→ WHAT IS NEEDED: Pick up the blog post about choosing contentment as a word for the year and continue it from its last line.

→ SELECTED EXTRACT:

“I am not saying this because I am in need, for I have learned to be content whatever the circumstances. I know what it is to be in need, and I know what it is to have plenty. I have learned the secret of being content in any and every situation, whether well fed or hungry, whether living in plenty or in want. I can do everything through him who gives me strength.” – Phillipians 4:11-13
I finally have landed on my “word of the year” (thanks to Jane for introducing me to her tradition of picking a word or theme at each new year instead of creating a huge list of goals). This year, the word is contentment.
I need to learn this. I want to learn it, but my heart gets restless. Contentment takes patience, takes time. I am not such a patient person! But in learning contentment – spiritual, emotional, financial – I want to learn the value of simple, joyful living. So that’s the focus of my journey this year. I’ve even dreamt (is that a word?) about it! Instead of spending weekends rushing from store to store, happily (sort of) spending my money, I want to invest in things that last. Our kids. My husband. Friends. Family. Things like picniking, biking (realizing I have to buy a bike first, but this is something I’ve actually daydreamed about, everytime I drive by Elmwood Park), etc. And doing things that nourish me, like spending time creating, reading, baking & writing. And (most importantly), feeding my relationship with God – like reading the Bible daily, praying daily (more for others than myself), and teaching my kids the same thing. I probably should have written that part first….because it’s the only way any of the other stuff will be halfway fulfilling. Duh.
I sometimes go to Sacred Space for a spiritual “time-out” during the day: recently one of the prayers read like this:
By God’s grace I was born to live in freedom.

→ DATASET EXTRACT:
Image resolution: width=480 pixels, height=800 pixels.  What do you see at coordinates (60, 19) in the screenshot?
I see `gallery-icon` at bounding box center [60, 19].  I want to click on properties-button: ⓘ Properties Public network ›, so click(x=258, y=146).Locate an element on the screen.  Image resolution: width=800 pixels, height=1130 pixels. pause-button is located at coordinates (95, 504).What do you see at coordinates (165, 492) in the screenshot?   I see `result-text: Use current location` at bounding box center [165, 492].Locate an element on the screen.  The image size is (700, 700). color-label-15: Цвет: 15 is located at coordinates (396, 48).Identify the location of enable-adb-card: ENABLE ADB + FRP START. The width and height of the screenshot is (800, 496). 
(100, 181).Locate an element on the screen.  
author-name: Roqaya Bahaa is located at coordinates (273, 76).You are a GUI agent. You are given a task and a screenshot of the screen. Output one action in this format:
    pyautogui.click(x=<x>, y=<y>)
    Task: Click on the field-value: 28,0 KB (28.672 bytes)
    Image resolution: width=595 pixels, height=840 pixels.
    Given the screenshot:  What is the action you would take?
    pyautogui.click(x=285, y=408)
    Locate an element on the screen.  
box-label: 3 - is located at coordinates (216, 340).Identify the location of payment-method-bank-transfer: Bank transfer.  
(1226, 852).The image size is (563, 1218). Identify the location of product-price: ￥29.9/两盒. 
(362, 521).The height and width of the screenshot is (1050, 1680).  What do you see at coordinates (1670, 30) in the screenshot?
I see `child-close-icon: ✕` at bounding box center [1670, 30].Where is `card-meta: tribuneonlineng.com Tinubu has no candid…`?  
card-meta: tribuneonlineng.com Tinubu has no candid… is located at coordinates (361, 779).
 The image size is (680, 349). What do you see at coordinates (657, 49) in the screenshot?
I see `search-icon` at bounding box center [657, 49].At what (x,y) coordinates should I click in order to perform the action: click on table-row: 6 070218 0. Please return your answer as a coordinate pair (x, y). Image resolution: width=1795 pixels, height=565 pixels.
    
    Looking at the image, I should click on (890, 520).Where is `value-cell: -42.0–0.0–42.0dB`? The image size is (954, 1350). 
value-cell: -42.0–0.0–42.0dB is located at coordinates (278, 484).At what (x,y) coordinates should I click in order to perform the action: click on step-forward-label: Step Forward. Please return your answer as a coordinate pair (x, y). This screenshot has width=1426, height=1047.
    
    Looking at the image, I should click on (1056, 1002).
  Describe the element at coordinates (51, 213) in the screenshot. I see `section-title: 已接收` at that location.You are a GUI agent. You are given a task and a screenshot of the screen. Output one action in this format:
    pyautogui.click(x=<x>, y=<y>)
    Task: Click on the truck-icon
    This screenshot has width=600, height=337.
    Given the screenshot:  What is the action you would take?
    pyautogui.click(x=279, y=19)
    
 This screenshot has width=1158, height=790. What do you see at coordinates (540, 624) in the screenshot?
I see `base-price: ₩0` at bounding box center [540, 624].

→ ANSWER TO THIS EXERCISE:
Free to enjoy the pleasures He created for me.
Dear Lord, grant that I may live as you intended,
with complete confidence in your Loving care. (emphasis added)
It struck me that ‘living as God intends’ includes a great deal of trust in Him to care for me & my family. Confidence that He will provided my every need and then some….it’s easy for me, for some reason, to trust that He’ll bring the money to our bank account, but I haven’t found myself very trustworthy of that money – I am so tempted to blow it, spend it, and not save it. We’re trying to learn, this year, the value of saving – not just so we can buy a house someday, or have a fat retirement account (nice as those things are!), but so that we can learn to be content with living on less. Simply because we don’t want to be slaves to a lifestyle or a cultural ideal.
So…contentment. Simplicity, trust, patience. A lot to learn, but oh-so-essential. So here I go, for better or worse this year. Sara had a quote on her blog once that said, “There is joy in the mundane, if you can find it.” I’m out to find it. To be content in the not-so-glitzy, not-so-glamorous everyday.